Después de un año y ocho meses, de suspenso y angustia de la madre, la Sala Penal Tercera del Tribunal Departamental de La Paz confirmó la sentencia y declaró improcedente la apelación del sentenciado.
“Querían cansarla; esperaban que se muera”, concluyó Roberto Burgoa, mientras hojeaba el Código Penal y enumeraba los artículos que habría vulnerado los vocales de la Sala Penal Tercera, quienes, sin embargo, ratificaron la sentencia contra el asesino.
El fallo fue emitido el 12 de noviembre de 2020 y firmado por los vocales Henry Sánchez y Margot Pérez. Otra vez, Dionisia pensó que su pesadilla llegó a su fin. Pero a los meses se enteró que el padre de su nieta decidió pedir la revisión del juicio al Tribunal Supremo de Justicia, la última instancia dentro del sistema judicial.
“¿Hasta cuándo?, sino de una vez que lo declaren inocente, que me digan que es mentira que la arrastró de los cabellos para seguir golpeándola y matarla”, dijo, tras enterarse de que el Tribunal admitió el recurso de casación.
Muchas veces se sintió morir de angustia y rabia. En más de ocho años en juzgados, entre oficinas de abogados y la ausencia de su hija pasaba de la fortaleza a la derrota.
“A la vecina que testificó, que vio el crimen, el Emilio Casa le ha procesado. He pasado de todo en este proceso, pero no me voy a cansar, voy a seguir hasta mi muerte. Me la ha matado, ahora (ella) estaría con su hija, (quien) este año sale bachiller y no tiene a su mamá. Tengo 66 años, soy mayor, pero el juicio no termina”, lamentó y su mirada se nubló como el día que se enteró que su hija estaba muerta.
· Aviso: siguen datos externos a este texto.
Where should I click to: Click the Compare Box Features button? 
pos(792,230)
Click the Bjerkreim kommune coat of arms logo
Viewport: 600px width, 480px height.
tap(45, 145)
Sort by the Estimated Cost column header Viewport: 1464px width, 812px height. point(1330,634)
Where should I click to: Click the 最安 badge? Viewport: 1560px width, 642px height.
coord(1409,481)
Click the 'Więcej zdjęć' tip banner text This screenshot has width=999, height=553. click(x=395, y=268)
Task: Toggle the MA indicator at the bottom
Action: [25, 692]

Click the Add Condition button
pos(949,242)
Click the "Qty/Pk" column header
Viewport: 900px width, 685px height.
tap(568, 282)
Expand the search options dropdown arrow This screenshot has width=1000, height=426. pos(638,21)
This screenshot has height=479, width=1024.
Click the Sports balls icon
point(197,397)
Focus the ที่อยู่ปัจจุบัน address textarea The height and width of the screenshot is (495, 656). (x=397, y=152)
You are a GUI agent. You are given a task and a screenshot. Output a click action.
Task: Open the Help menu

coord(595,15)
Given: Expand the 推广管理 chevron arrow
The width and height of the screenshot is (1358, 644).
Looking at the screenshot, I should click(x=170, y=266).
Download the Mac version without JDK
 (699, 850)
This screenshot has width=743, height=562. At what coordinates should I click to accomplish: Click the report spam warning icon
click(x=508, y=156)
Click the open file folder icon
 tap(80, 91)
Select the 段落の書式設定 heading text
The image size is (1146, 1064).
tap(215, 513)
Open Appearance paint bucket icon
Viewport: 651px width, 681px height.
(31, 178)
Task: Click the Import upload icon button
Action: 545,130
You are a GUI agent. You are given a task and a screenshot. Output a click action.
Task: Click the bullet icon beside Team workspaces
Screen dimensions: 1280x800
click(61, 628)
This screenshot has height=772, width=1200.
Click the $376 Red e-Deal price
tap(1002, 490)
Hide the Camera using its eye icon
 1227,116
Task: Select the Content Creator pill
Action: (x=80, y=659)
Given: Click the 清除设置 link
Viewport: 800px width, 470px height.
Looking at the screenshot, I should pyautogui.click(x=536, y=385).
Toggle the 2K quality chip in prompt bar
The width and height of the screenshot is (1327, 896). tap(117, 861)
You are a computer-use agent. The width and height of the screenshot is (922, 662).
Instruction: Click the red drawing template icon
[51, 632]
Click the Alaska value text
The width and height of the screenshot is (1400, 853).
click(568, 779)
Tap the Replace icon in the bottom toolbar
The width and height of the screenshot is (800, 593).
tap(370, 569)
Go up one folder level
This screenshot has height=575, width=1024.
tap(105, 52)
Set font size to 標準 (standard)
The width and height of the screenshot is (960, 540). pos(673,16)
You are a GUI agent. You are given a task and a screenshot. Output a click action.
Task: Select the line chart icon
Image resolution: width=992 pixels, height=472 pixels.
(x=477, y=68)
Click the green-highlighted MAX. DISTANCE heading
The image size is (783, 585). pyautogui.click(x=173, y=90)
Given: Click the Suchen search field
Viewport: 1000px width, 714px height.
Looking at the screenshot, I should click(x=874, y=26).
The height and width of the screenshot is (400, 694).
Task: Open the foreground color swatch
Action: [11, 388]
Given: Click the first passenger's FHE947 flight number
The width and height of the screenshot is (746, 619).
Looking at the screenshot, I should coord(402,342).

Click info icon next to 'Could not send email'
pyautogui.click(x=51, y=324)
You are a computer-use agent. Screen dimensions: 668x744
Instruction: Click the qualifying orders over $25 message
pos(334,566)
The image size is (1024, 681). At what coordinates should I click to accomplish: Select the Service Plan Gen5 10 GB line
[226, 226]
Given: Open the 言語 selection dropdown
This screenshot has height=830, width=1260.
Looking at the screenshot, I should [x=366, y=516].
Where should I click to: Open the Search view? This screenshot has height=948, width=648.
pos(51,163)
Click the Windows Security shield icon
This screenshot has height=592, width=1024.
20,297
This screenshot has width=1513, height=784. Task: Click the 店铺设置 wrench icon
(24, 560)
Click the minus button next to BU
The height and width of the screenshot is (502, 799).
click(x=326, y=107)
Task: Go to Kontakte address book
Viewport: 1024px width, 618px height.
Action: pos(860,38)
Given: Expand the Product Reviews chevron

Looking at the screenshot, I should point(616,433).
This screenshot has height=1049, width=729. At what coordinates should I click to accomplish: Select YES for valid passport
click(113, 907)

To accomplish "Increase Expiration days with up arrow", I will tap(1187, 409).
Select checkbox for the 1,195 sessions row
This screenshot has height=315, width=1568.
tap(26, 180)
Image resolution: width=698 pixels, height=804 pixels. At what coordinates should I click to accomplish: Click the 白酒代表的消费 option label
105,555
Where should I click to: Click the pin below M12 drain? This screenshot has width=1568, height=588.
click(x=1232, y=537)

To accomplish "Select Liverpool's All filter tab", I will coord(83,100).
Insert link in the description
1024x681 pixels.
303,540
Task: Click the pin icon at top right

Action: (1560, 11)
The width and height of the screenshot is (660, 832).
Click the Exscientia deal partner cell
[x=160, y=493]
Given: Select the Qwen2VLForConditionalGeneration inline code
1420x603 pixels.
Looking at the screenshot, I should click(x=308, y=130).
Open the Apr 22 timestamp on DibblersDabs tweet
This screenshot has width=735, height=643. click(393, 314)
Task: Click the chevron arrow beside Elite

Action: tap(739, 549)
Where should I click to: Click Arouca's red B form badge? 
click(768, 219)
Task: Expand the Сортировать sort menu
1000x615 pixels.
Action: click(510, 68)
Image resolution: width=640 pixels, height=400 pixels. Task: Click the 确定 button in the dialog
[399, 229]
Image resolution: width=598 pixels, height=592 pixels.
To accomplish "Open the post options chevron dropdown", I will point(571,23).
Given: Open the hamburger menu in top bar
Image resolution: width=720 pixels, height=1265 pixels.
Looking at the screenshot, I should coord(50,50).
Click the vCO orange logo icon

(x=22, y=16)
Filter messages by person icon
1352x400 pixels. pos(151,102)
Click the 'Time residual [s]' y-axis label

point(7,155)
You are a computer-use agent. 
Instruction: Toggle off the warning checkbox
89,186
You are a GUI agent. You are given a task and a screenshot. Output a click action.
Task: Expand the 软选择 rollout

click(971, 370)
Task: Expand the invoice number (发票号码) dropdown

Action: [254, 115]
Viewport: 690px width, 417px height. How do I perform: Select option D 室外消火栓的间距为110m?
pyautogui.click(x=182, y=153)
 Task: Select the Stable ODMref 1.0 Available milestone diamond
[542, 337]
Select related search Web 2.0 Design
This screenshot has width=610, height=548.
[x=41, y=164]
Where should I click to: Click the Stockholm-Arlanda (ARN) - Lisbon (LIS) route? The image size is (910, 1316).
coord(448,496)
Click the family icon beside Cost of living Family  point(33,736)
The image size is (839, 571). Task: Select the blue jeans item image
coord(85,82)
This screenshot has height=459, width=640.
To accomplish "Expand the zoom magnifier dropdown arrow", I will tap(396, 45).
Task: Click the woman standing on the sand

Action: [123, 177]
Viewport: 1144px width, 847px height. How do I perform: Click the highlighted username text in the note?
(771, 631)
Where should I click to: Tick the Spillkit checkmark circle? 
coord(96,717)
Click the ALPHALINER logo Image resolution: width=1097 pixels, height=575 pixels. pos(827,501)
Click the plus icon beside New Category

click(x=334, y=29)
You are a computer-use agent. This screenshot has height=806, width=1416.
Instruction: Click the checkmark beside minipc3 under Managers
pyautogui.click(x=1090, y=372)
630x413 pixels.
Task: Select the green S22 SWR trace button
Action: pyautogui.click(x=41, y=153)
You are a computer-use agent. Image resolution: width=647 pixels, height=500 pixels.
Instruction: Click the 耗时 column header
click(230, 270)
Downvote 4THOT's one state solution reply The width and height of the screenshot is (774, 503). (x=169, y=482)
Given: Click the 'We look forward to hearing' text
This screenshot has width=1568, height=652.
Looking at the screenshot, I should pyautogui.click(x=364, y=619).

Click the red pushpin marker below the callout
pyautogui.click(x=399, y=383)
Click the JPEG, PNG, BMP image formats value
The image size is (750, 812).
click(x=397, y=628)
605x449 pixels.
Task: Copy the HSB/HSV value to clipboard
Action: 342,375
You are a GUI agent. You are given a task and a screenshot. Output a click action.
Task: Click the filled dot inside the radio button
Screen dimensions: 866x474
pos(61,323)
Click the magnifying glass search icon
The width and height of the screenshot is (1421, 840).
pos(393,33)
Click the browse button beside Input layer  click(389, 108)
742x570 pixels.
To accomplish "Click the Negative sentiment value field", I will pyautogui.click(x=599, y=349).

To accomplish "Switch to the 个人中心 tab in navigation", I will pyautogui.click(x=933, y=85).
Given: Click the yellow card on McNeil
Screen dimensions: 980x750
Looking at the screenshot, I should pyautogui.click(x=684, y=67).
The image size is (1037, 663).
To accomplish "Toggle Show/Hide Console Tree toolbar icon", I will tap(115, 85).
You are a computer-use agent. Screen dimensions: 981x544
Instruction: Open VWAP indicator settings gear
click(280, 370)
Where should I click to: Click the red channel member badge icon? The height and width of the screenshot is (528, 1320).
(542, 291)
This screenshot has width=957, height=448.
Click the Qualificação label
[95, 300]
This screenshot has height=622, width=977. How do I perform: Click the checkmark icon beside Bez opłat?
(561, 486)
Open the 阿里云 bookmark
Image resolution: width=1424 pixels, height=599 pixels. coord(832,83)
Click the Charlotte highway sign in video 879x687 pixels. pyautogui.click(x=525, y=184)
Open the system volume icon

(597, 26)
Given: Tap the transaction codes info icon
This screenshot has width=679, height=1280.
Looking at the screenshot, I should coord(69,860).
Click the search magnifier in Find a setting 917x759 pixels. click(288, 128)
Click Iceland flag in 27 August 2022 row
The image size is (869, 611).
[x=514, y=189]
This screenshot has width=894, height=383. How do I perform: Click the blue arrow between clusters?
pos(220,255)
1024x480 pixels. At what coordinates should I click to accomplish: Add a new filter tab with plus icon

Su viacrucis enfrentaba otra etapa. La sentencia fue a revisión al Tribunal Supremo de Justicia. El recurso de casación fue admitido en enero de 2021 y desde entonces la incertidumbre fue la compañera de su agonía los últimos seis meses.
Doña Dionisia apenas aprendió a leer, pero en estos ocho años, obligada por la angustia y con sed de justicia, conoció a detalle las etapas de un juicio por las múltiples audiencias suspendidas, fallos demorados y la burocracia judicial.
Durante los ocho años de proceso, Dionisia fue revictimizada, peregrinando por juzgados, la fiscalía y oficinas policiales. Además, todo el proceso le demandó más de 15 mil dólares, agotando sus ahorros de toda una vida. “Hubo un desgaste emocional que afectó su salud y economía”, reclamó su abogado.
Pese a todo ello, Dionisia llegó fortalecida a la mañana del 30 de agosto de 2021, cuando conoció que el Tribunal Supremo de Justicia ratificó la sentencia de 30 años de cárcel contra Emilio Casa Uturunco.
“La sentencia está ejecutoriada”, le dijo Burgoa. Le explicó que solo restaba que el Juzgado de Ejecución Penal de El Alto emitiera la orden de captura.
Esa sentencia se sumó al ínfimo número de casos de feminicidios que llega a ese punto en el país. Hasta mediados de este año, solo el siete por ciento de los más de 800 feminicidios denunciados desde 2013 llegó a juicio y solo el uno por ciento contaba con sentencia ejecutoriada, de acuerdo con los datos de la presentación del estudio «Estado de Situación de la Violencia Contra las Mujeres en Bolivia 2021«, elaborado por el Ministro de Justicia.
Al fin Dionisia durmió tranquila la noche previa a la mañana en que dos policías ejecutaron el mandamiento de captura contra el feminicida.
Estos lo detuvieron al ingreso a su trabajo en el Hospital Boliviano Holándes de El Alto, donde Casa era funcionario público porque en su certificado de antecedentes penales no aparecía aún que tenía una sentencia, en primera instancia, desde 2019. Esto se debe a que la Ley 348 establece que esa figura aparezca solo con sentencia ejecutoriada.
Dionisia llegó hasta el lugar para comprobar que el asesino de su hija sea llevado al Penal de San Pedro. Ese momento sintió que su esfuerzo tuvo sentido.
Al verla, Emilio Casa la amenazó. “Me dijo que voy a morir. Me da miedo, ahora pido garantías a la familia Casa Uturuncu”, me contó la mamá que dedicó ocho años de su vida en búsqueda de justicia para su hija.